In 1973, the Supreme Court ruled the U. S. Constitution protects the legal killing of babies at any time during a mother's pregnancy. On Jan. 22 of that year, a 7–2 majority twice ruled in favor of abortion, green-lighting prenatal homicide in both Roe v. Wade and in Doe v. Bolton.

In Roe v. Wade, Justice Harry Blackmun, who penned the majority opinion, invented a non-medical, arbitrary three-trimester framework for rationalizing abortions at different times of the child's development. The trimester system allowed for varying restrictions and prohibitions after the first trimester, based on "health."

In Doe v. Bolton, Blackmun, who again penned the majority opinion, defined "health" in the broadest terms, writing "the medical judgment may be exercised in the light of all factors — physical, emotional, psychological, familial and the woman's age."

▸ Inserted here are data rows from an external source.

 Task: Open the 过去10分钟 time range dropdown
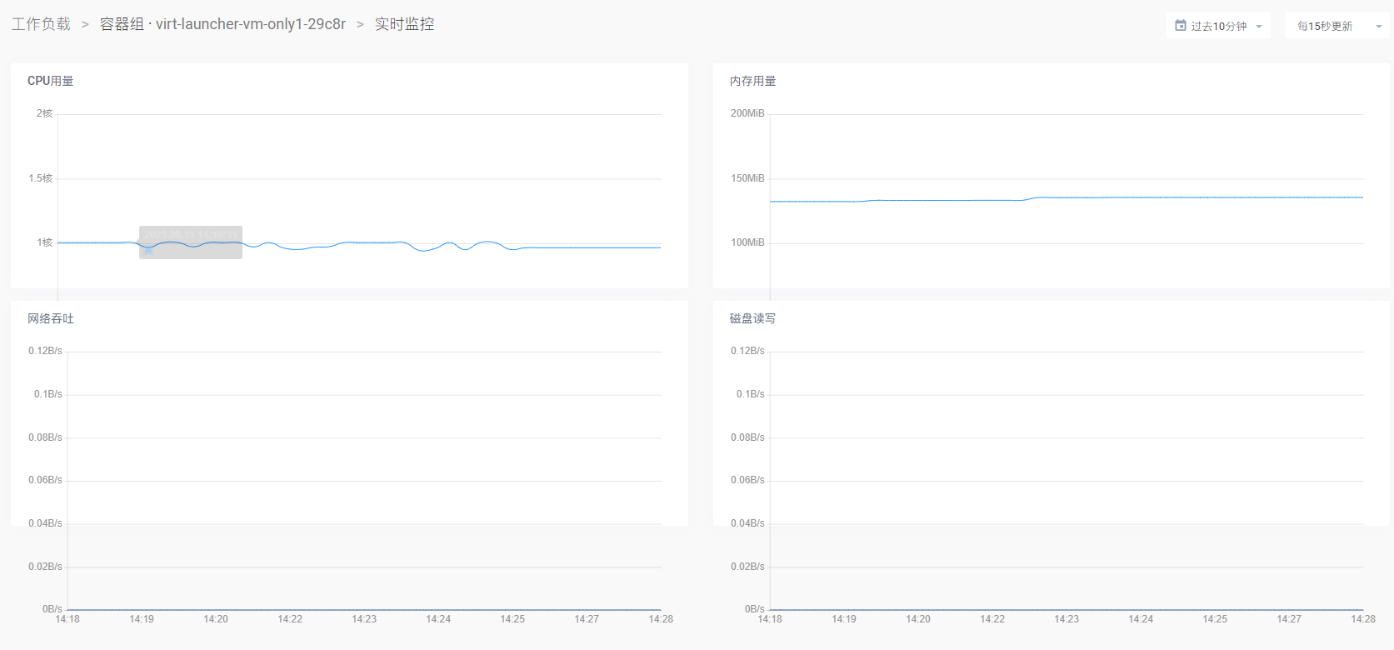(x=1218, y=26)
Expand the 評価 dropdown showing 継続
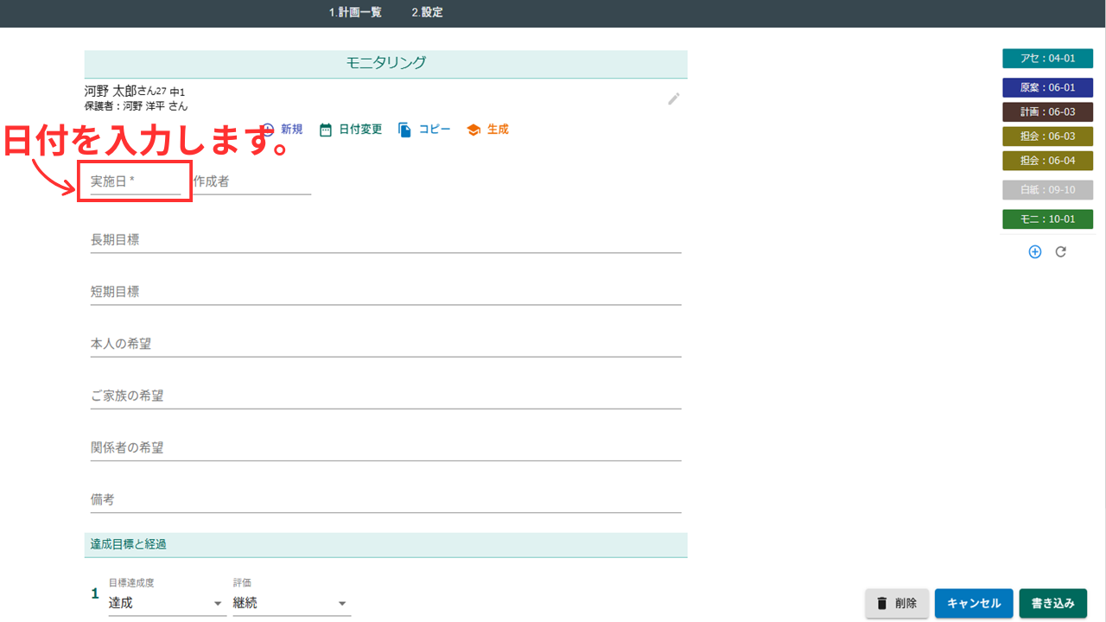 coord(291,603)
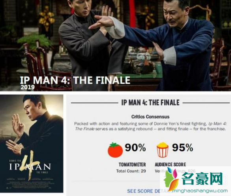Click the 90% Tomatometer score
This screenshot has height=196, width=231.
(135, 148)
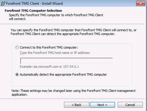Select the 'Automatically detect' radio button

[x=17, y=74]
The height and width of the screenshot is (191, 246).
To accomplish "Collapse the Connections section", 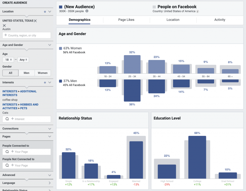I will click(50, 129).
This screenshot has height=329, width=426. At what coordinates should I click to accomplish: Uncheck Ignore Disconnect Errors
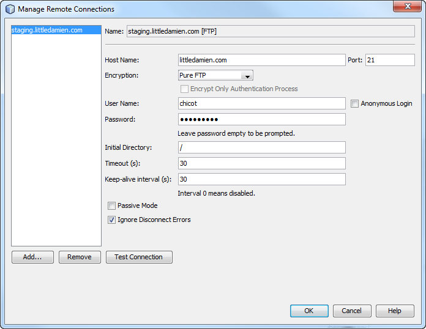(x=111, y=220)
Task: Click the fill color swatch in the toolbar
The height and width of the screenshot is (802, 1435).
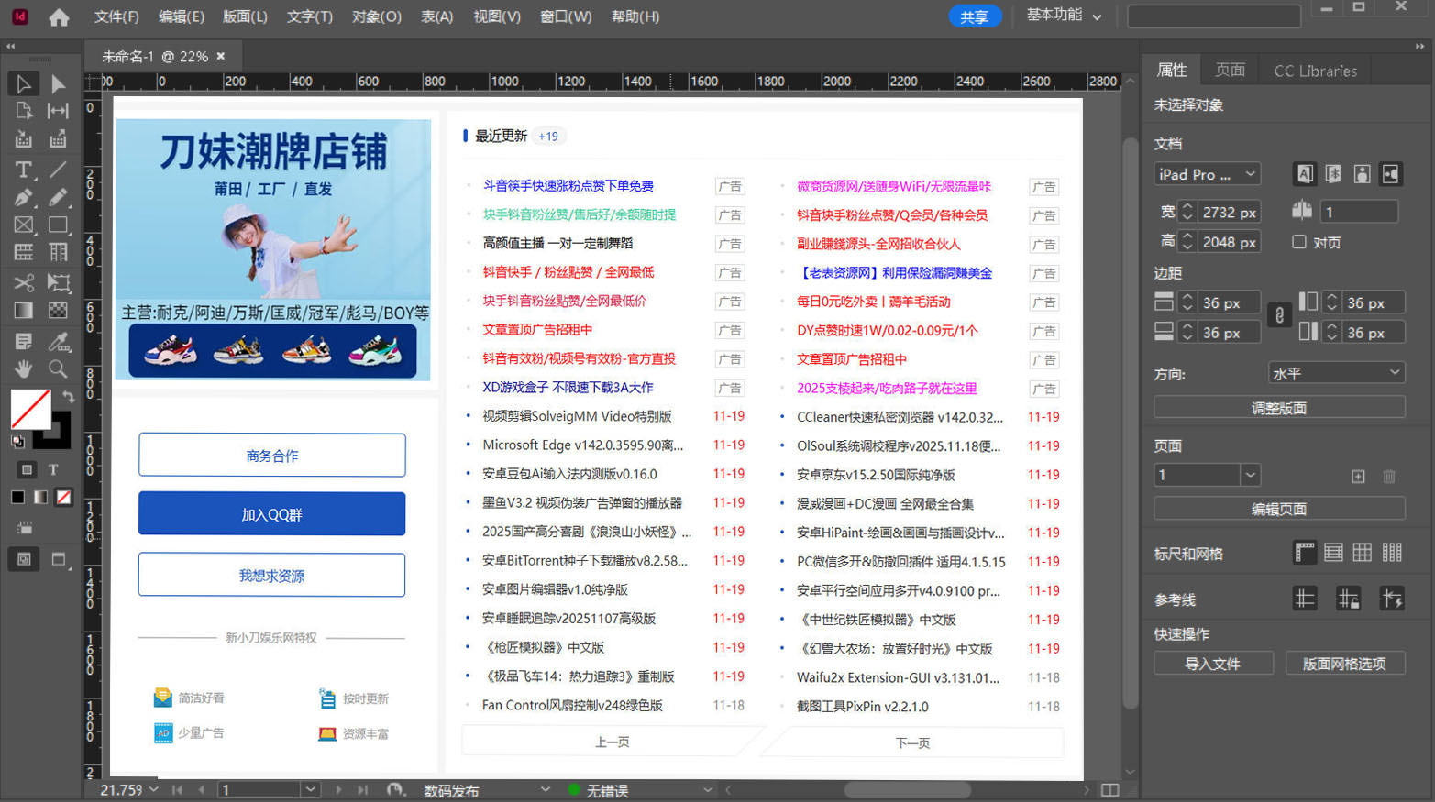Action: [x=30, y=410]
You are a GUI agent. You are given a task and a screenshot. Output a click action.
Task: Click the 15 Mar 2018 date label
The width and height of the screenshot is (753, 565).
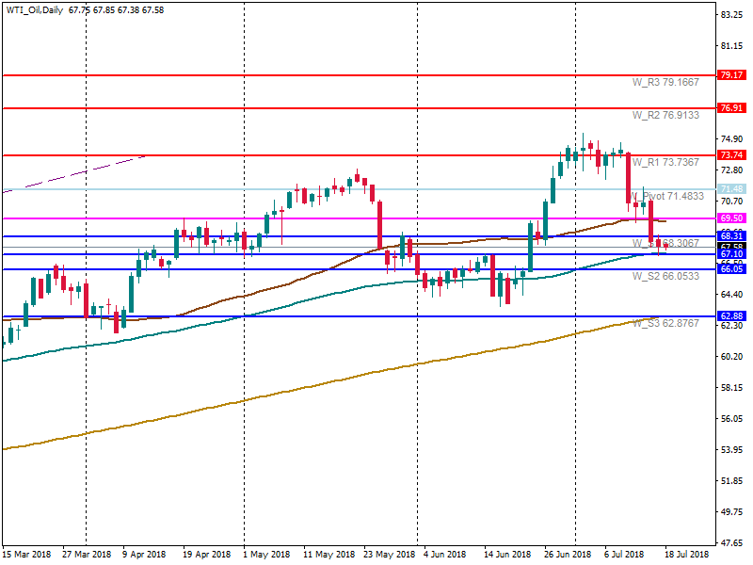[x=28, y=555]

This broad definition established abortionists as judges, juries and executioners, legally free to practice their morbid craft for virtually any reason during all so-called trimesters. 

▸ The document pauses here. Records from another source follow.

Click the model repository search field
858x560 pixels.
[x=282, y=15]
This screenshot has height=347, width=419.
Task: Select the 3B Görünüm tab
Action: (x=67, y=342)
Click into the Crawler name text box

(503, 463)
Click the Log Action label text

The alleged constitutional justification came from a specious misinterpretation of due process in the 14th Amendment.

That reinterpretation was the last step in a series of Supreme Court cases that redefined the 14th Amendment's "equal protection" and "right to privacy" clauses.

In the 1965 case, Griswold v. Connecticut, the Supreme Court held married couples, under equal protection, could obtain and use contraceptives.

Then, in the 1972 case, Eisenstadt v. Baird, the Supreme Court held, under equal protection, even unmarried couples could obtain and use contraceptives.

And finally, in 1973, the Court held the right to privacy included individuals and abortion. 

Justice Antonin Scalia: "My Court, in recent years, has invented what is called 'substantive due process' by simply saying 'some liberties are so important that no process would suffice to take them away.' And that was the theory that was used in Roe v. Wade. And it's a theory that is simply a lie."

Almost 20 years later, in the 1992 case, Planned Parenthood v. Casey, the Supreme Court pivoted from the trimester framework and invented a new test for evaluating state restrictions on abortion: "undue burden."

The undue burden standard has also made it easier for organizations like Planned Parenthood to profit from killing babies and selling their remains.

Planned Parenthood employee: "We've been very good at getting heart, lung, liver because we know that [it's profitable], so I'm not gonna crush that part. I'm going to basically crush below, I'm gonna crush above, and I'm gonna see if I can get it all intact."

If the Supreme Court turns to precedent, it will please Planned Parenthood and its ilk, who daily take life to fill their bank accounts with blood money. If the Supreme Court turns to truth, it will please God, who daily gives life to fill Heaven with those who love Him.

Neither Roe, who was actually Norma McCorvey, nor Doe, who was actually Sandra Cano, actually aborted their children. Both became staunch pro-life advocates.